The Democrat is pandering to some of the worst sensibilities of rape culture: the immediate need to suspect an accuser’s intention and tear apart her story before we even have it. Here in Tallahassee, the victim-blaming is so overwhelming that the editor of a Gannett-owned newspaper can, the day after the story was reported, declared the evidence against Winston to be “thin on the surface.”
Yesterday, the Democrat released an email from Tallahassee city manager Anita Favors Thompson to city commissioners claiming that the investigation against Winston stopped when the victim no longer wished to pursue charges. Favors Thompson claims the TPD did their due diligence. According to the Democrat’s summary, it responded to a
…woman who indicated she was intoxicated a local bar and was taken advantage of while impaired. TPD initiated an investigation and began to interview witnesses and compile details on the case, but stopped getting responses from the woman and could no longer contact her.
“Taken advantage of” is such a delicate phrase. Much nicer than “rape.”
But then the victim fought back.
Tallahassee was a big football town and the victim needs to think long and hard before proceeding against [Winston] because she will be raked over the coals and her life will be made miserable.

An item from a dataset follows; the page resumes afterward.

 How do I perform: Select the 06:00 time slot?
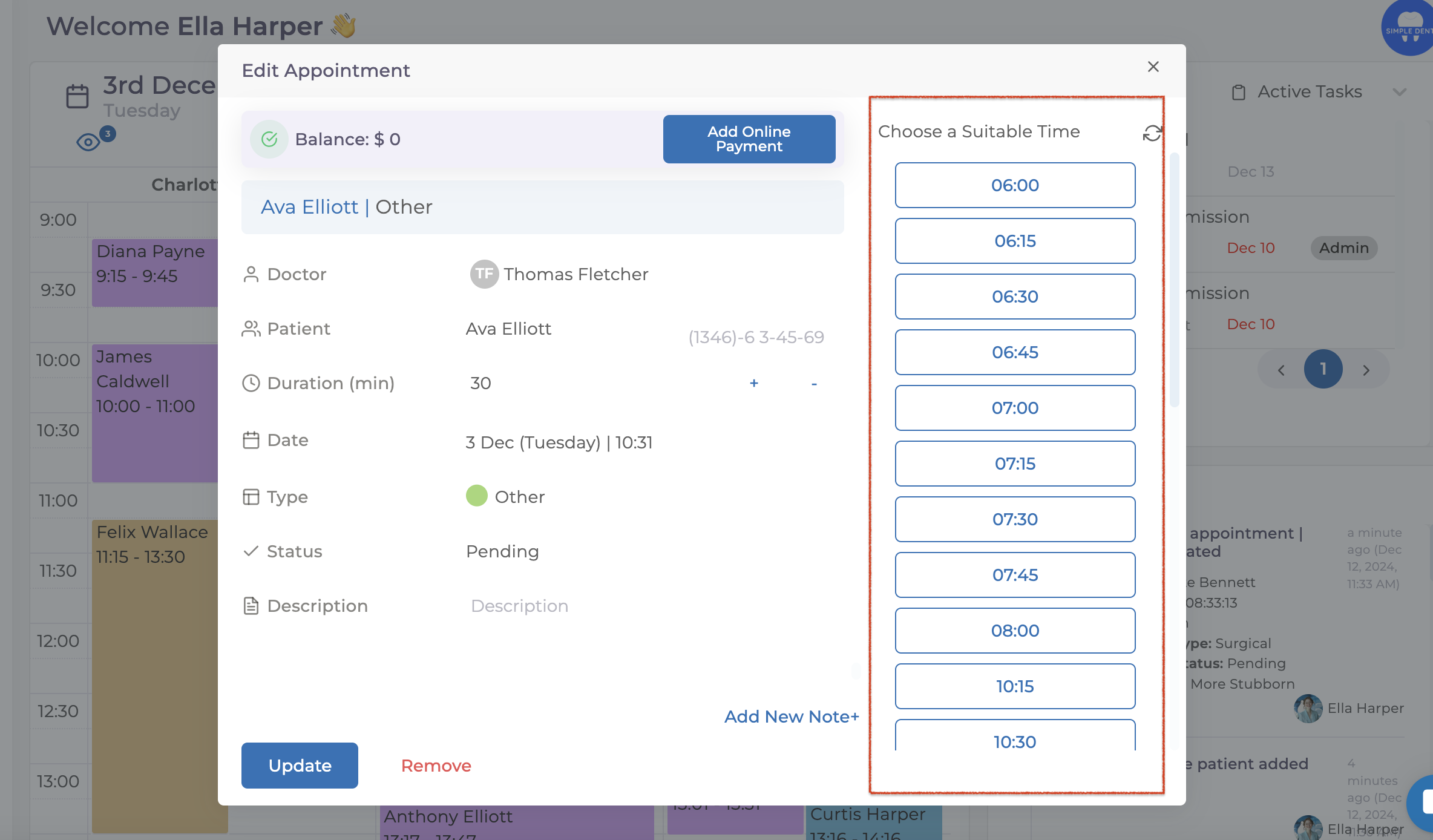pyautogui.click(x=1015, y=185)
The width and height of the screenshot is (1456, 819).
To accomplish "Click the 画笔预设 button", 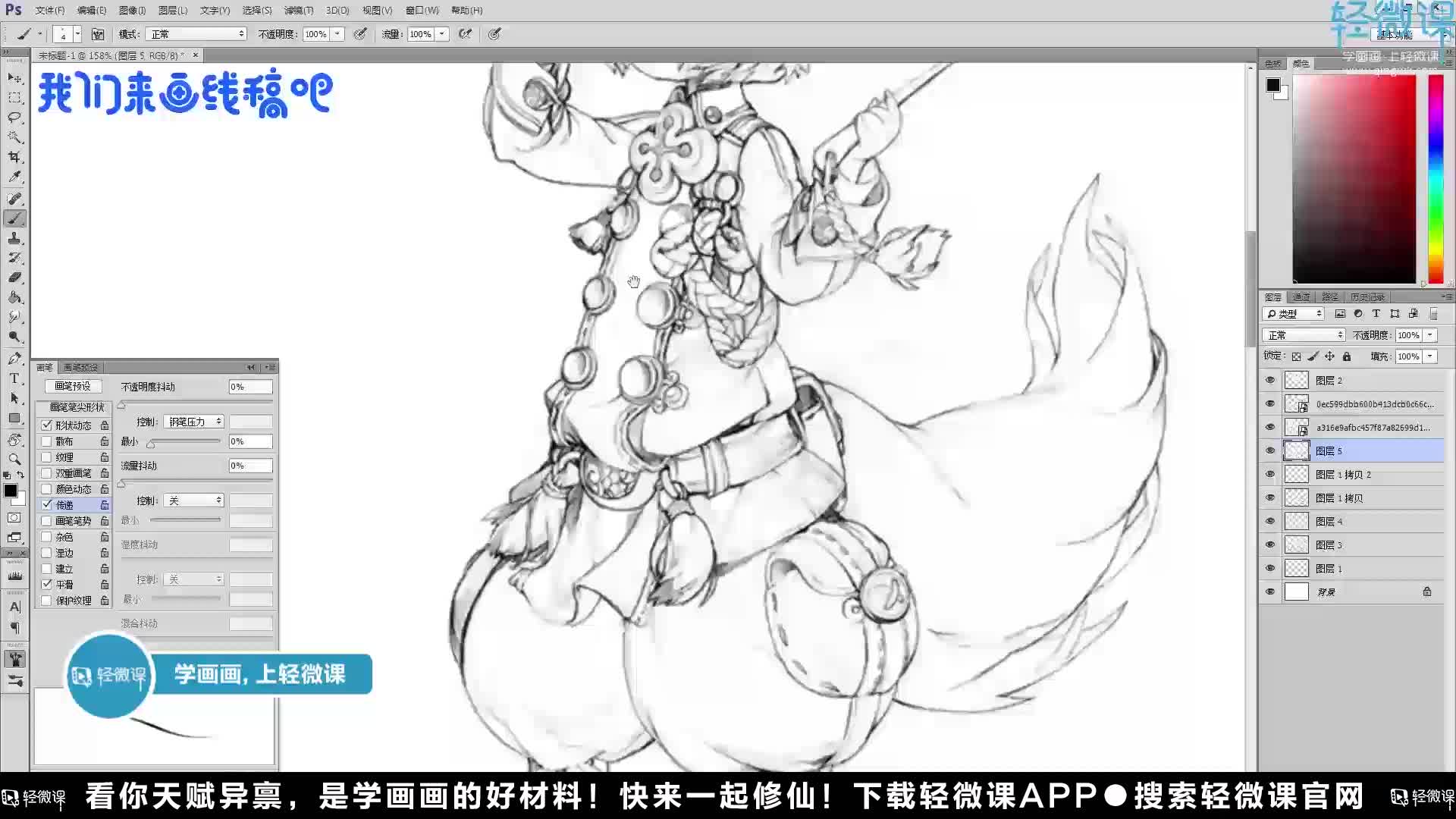I will [72, 387].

Carroll also claims that Detective Angulo verbally confirmed to the victim and her attorney that blood work revealed that the victim was not intoxicated. Also, neither the victim nor the attorney stopped cooperating. The victim thought the case was still active, and “was shocked to hear that Winston’s attorney was not only aware of the case but had been told by the Tallahassee Police Department that the case had been closed in February. All the while, the family was awaiting blood results until early April.”
Carroll’s statement concludes with a series of questions, including,
If Winston’s attorney was aware of the case in February 2013, why didn’t Detective Angulo collect DNA evidence, interview Winston and conduct a proper investigation?
In the midst of this “cluster,” the victim left Florida State last week. Yet there is no Democrat article on the plight of rape victims on college campus, no story about FSU women who are rape survivors and no story about what the community is doing to stem the tide of rape.
So here we are, Tallahassee, so concerned with our football hero’s “good character” that we’ve chased a young victim out of town.
I’ve lived in Tallahassee on and off for the last 11 years, I went to Florida State, I’ve sat in the stands of Doak Campbell Stadium and I’ve sung the FSU fight song with alumni groups in San Francisco and Washington, D.C. And yet, after hearing the news last weekend, I couldn’t stomach watching FSU football. I shake my head in shame and disappointment as I watch my community exile a woman who dares to point her finger at their star quarterback.
This is not quite Steubenville, but this is how Steubenvilles happen. A small town closes in on itself, concerned only with the proxy glow championship trophies bring.
Update: This morning ESPN reported that DNA from the victim’s rape kit matched Winston’s. In a press conference, Winston’s lawyer claimed that the quarterback and victim had consensual sex, saying “I don’t think it’s a secret what the defense is when I tell you that we are not surprised his DNA was found. We anticipated it would be found. We never, ever said he wasn’t there.”
It’s going to get worse.
Stassa Edwards is a PhD candidate and lives in Tallahassee with her husband and son. She tweets @stassaedwards.